**** Reading text

One of the fun things to do with astronomy (and science in general) is to imagine what it would be like if things were different. For example, right now the Moon orbits the Earth at an average distance of about 384,000 kilometers (238,000 miles). Even though that makes it the nearest astronomical object in the Universe, that’s still pretty far—a four-day ride in a space capsule, for example.

But what if it were closer? YouTube user “yeti dynamics” (real name: Nick) is an animator who created a fantastic video showing what it would look like from Earth if the Moon orbited us as the same distance as the International Space Station. The results are pretty amazing! Make it hi-res and fullscreen for the full effect.

Right off the bat, let me give my kudos to the animator! That was very well done, very realistic looking, and—my favorite bit—really cool, so it’s likely to grab people’s attention and get them thinking about the Moon and space.

And given its intent (just showing what it would look like, without any extrapolation on the physics), it’s pretty accurate, too. Indulge me while I dabble in some (fun) math.

When the Moon Hits Your Eye

If the Moon were that close—420 kilometers (260 miles) over the surface of the Earth—it would be more than 100° in size, literally more than half the sky! Right now it’s a mere 0.5° in size, for comparison (which is actually even smaller than you think). It’s neat how it appears to rotate, too, though that’s really just perspective; it’s the same effect that makes it look like features are sinking below the horizon as you orbit. Yeti dynamics also explains that the color of the Moon is from reflected Earthlight: The blue is from the Gulf of Mexico, and the greenish-tan from the United States. It’s dark in the middle because with the Moon blocking the Sun for so much of the Earth, there’s no light to reflect and illuminate the Moon there!

The motion in the video is sped up; at that distance the Moon would orbit the Earth in about 90 minutes or so. It would cross the sky in very roughly five minutes. Note: Nick sent me a note saying that, accidentally, he rendered the Moon upside-down! I'm generally pretty good at spotting these things, but I'm having a hard time picturing that even with a map in front of me. Maybe you can do better: At 35 seconds, Mare Crisium dominates the view near the bottom (and rotates back into view at 45 seconds), then at 1:00, right after the Moon blocks the Sun, the dark crater Plato can be seen to the upper right. Does that help orient you?

********
**** Listing

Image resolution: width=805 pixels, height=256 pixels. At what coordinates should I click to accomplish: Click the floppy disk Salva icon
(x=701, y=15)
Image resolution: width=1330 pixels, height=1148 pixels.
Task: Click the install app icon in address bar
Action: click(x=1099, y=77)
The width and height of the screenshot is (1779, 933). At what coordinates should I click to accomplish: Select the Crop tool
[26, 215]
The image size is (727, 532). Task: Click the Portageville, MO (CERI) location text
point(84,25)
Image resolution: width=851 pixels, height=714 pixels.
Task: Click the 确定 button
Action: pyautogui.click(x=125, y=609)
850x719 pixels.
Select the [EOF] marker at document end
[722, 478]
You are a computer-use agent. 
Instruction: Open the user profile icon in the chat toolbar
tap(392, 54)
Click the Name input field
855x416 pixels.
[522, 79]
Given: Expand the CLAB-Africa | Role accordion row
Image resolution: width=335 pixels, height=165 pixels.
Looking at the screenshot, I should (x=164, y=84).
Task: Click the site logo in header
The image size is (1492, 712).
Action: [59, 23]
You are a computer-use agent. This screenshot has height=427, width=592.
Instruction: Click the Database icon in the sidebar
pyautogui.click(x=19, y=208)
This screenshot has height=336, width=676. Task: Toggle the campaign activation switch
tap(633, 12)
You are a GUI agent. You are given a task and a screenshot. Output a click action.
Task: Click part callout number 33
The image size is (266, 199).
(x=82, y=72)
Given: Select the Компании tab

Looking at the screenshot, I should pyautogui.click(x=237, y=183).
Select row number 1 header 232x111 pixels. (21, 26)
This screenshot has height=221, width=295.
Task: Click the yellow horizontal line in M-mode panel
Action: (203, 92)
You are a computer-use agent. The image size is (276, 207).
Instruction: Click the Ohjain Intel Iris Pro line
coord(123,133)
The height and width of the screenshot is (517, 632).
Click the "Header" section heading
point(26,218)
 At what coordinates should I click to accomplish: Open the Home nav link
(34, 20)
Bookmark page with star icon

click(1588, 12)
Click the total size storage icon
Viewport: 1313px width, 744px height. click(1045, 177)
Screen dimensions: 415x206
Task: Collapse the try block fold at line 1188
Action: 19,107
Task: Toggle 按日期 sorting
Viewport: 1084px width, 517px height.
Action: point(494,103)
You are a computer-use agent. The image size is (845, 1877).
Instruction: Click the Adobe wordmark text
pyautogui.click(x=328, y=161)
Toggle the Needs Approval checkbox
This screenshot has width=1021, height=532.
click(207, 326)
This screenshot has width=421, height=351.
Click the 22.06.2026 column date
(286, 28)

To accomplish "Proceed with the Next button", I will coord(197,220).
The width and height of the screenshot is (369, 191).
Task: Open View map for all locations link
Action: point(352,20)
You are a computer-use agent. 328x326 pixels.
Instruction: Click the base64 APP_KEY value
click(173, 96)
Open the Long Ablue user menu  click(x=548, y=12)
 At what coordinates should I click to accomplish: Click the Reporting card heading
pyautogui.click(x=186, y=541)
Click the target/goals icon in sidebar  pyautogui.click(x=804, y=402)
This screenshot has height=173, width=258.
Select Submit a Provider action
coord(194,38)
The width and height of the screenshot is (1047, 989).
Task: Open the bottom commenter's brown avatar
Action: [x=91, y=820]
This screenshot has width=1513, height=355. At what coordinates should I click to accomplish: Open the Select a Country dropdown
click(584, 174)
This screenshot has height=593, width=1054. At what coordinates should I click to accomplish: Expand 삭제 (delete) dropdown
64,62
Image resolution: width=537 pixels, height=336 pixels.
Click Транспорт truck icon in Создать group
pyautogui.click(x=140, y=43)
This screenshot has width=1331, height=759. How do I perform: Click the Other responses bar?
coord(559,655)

********

In the text about a closer Moon, how long would the Moon take to orbit the Earth at the International Space Station's distance?

Output below: About 90 minutes.